How to complete this task >> Nothing in the data may be omitted; output it all verbatim.

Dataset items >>
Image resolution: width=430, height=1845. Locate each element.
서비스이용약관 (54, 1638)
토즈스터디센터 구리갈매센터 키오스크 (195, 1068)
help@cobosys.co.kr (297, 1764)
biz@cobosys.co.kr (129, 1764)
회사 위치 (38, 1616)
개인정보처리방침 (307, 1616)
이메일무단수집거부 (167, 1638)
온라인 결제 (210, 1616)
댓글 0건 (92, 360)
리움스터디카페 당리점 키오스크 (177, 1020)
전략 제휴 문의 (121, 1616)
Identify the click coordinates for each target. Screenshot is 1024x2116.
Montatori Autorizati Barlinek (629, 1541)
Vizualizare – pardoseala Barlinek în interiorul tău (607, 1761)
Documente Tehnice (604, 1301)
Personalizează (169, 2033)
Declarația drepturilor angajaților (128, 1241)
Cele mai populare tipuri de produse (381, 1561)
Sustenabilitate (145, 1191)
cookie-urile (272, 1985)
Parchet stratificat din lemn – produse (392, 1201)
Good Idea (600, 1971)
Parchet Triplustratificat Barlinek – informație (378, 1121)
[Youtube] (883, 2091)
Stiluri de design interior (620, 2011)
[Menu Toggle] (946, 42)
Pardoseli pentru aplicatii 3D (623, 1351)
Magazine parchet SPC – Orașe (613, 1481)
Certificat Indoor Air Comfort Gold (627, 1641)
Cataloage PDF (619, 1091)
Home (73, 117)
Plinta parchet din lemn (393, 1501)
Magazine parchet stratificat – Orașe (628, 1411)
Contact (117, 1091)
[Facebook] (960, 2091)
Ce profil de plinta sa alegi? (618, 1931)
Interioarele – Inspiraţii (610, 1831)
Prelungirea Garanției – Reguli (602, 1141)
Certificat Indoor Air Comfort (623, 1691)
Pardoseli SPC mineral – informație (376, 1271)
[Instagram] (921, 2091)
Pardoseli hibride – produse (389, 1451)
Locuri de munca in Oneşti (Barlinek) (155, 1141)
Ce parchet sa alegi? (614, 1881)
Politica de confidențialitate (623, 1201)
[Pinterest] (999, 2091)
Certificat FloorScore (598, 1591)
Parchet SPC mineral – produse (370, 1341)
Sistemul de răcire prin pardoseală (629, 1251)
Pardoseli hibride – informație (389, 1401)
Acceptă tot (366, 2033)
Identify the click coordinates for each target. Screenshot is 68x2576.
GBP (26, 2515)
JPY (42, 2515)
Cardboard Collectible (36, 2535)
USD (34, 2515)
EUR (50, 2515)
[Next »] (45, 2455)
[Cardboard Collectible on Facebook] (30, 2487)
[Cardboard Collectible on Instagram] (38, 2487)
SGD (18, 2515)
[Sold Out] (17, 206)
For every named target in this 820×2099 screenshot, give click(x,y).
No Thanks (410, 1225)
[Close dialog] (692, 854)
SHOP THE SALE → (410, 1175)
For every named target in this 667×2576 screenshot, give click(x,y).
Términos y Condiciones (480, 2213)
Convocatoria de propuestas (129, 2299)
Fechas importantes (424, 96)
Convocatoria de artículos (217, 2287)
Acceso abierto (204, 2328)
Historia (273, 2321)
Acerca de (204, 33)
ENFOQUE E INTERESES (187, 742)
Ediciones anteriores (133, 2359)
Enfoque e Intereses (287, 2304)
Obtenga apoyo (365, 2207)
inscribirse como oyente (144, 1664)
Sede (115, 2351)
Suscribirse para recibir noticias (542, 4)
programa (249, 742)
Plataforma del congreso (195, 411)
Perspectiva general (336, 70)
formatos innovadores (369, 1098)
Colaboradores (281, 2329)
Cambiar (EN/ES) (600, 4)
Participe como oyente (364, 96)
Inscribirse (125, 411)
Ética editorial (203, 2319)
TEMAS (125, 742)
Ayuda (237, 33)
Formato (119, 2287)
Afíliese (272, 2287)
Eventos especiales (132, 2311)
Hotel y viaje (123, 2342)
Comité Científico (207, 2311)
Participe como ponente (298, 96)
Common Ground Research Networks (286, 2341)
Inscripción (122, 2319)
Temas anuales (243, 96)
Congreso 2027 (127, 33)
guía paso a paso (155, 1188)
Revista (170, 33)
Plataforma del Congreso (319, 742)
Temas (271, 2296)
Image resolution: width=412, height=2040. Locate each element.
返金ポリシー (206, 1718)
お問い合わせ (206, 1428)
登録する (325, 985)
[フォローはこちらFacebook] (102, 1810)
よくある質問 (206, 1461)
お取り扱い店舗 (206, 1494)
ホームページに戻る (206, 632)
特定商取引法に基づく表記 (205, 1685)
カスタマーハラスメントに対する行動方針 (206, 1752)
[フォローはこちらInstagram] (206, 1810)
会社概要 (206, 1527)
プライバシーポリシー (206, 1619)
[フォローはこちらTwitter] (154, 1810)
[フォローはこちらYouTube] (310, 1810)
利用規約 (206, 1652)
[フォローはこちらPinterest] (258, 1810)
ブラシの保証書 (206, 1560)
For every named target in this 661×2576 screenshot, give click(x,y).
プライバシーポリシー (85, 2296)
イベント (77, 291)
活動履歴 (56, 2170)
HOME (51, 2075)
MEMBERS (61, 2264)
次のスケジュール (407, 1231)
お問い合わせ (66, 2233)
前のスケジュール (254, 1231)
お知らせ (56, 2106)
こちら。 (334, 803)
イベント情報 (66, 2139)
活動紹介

Solution to this problem >>
Image resolution: width=430, height=1845. Locate each element.
서비스이용약관 (54, 1638)
토즈스터디센터 구리갈매센터 키오스크 (195, 1068)
help@cobosys.co.kr (297, 1764)
biz@cobosys.co.kr (129, 1764)
회사 위치 (38, 1616)
개인정보처리방침 (307, 1616)
이메일무단수집거부 (167, 1638)
온라인 결제 (210, 1616)
댓글 0건 (92, 360)
리움스터디카페 당리점 키오스크 (177, 1020)
전략 제휴 문의 (121, 1616)
Identify the click coordinates for each target. Screenshot is 1024x2116.
Montatori Autorizati Barlinek (629, 1541)
Vizualizare – pardoseala Barlinek în interiorul tău (607, 1761)
Documente Tehnice (604, 1301)
Personalizează (169, 2033)
Declarația drepturilor angajaților (128, 1241)
Cele mai populare tipuri de produse (381, 1561)
Sustenabilitate (145, 1191)
cookie-urile (272, 1985)
Parchet stratificat din lemn – produse (392, 1201)
Good Idea (600, 1971)
Parchet Triplustratificat Barlinek – informație (378, 1121)
[Youtube] (883, 2091)
Stiluri de design interior (620, 2011)
[Menu Toggle] (946, 42)
Pardoseli pentru aplicatii 3D (623, 1351)
Magazine parchet SPC – Orașe (613, 1481)
Certificat Indoor Air Comfort Gold (627, 1641)
Cataloage PDF (619, 1091)
Home (73, 117)
Plinta parchet din lemn (393, 1501)
Magazine parchet stratificat – Orașe (628, 1411)
Contact (117, 1091)
[Facebook] (960, 2091)
Ce profil de plinta sa alegi? (618, 1931)
Interioarele – Inspiraţii (610, 1831)
Prelungirea Garanției – Reguli (602, 1141)
Certificat Indoor Air Comfort (623, 1691)
Pardoseli SPC mineral – informație (376, 1271)
[Instagram] (921, 2091)
Pardoseli hibride – produse (389, 1451)
Locuri de munca in Oneşti (Barlinek) (155, 1141)
Ce parchet sa alegi? (614, 1881)
Politica de confidențialitate (623, 1201)
[Pinterest] (999, 2091)
Certificat FloorScore (598, 1591)
Parchet SPC mineral – produse (370, 1341)
Sistemul de răcire prin pardoseală (629, 1251)
Pardoseli hibride – informație (389, 1401)
Acceptă tot (366, 2033)
Identify the click coordinates for each target. Screenshot is 68x2576.
GBP (26, 2515)
JPY (42, 2515)
Cardboard Collectible (36, 2535)
USD (34, 2515)
EUR (50, 2515)
[Next »] (45, 2455)
[Cardboard Collectible on Facebook] (30, 2487)
[Cardboard Collectible on Instagram] (38, 2487)
SGD (18, 2515)
[Sold Out] (17, 206)
For every named target in this 820×2099 screenshot, give click(x,y).
No Thanks (410, 1225)
[Close dialog] (692, 854)
SHOP THE SALE → (410, 1175)
For every named target in this 667×2576 screenshot, give click(x,y).
Términos y Condiciones (480, 2213)
Convocatoria de propuestas (129, 2299)
Fechas importantes (424, 96)
Convocatoria de artículos (217, 2287)
Acceso abierto (204, 2328)
Historia (273, 2321)
Acerca de (204, 33)
ENFOQUE E INTERESES (187, 742)
Ediciones anteriores (133, 2359)
Enfoque e Intereses (287, 2304)
Obtenga apoyo (365, 2207)
inscribirse como oyente (144, 1664)
Sede (115, 2351)
Suscribirse para recibir noticias (542, 4)
programa (249, 742)
Plataforma del congreso (195, 411)
Perspectiva general (336, 70)
formatos innovadores (369, 1098)
Colaboradores (281, 2329)
Cambiar (EN/ES) (600, 4)
Participe como oyente (364, 96)
Inscribirse (125, 411)
Ética editorial (203, 2319)
TEMAS (125, 742)
Ayuda (237, 33)
Formato (119, 2287)
Afíliese (272, 2287)
Eventos especiales (132, 2311)
Hotel y viaje (123, 2342)
Comité Científico (207, 2311)
Participe como ponente (298, 96)
Common Ground Research Networks (286, 2341)
Inscripción (122, 2319)
Temas anuales (243, 96)
Congreso 2027 (127, 33)
guía paso a paso (155, 1188)
Revista (170, 33)
Plataforma del Congreso (319, 742)
Temas (271, 2296)
Image resolution: width=412, height=2040. Locate each element.
返金ポリシー (206, 1718)
お問い合わせ (206, 1428)
登録する (325, 985)
[フォローはこちらFacebook] (102, 1810)
よくある質問 (206, 1461)
お取り扱い店舗 (206, 1494)
ホームページに戻る (206, 632)
特定商取引法に基づく表記 (205, 1685)
カスタマーハラスメントに対する行動方針 (206, 1752)
[フォローはこちらInstagram] (206, 1810)
会社概要 (206, 1527)
プライバシーポリシー (206, 1619)
[フォローはこちらTwitter] (154, 1810)
[フォローはこちらYouTube] (310, 1810)
利用規約 (206, 1652)
[フォローはこちらPinterest] (258, 1810)
ブラシの保証書 (206, 1560)
For every named target in this 661×2576 screenshot, give click(x,y).
プライバシーポリシー (85, 2296)
イベント (77, 291)
活動履歴 (56, 2170)
HOME (51, 2075)
MEMBERS (61, 2264)
次のスケジュール (407, 1231)
お問い合わせ (66, 2233)
前のスケジュール (254, 1231)
お知らせ (56, 2106)
こちら。 (334, 803)
イベント情報 (66, 2139)
活動紹介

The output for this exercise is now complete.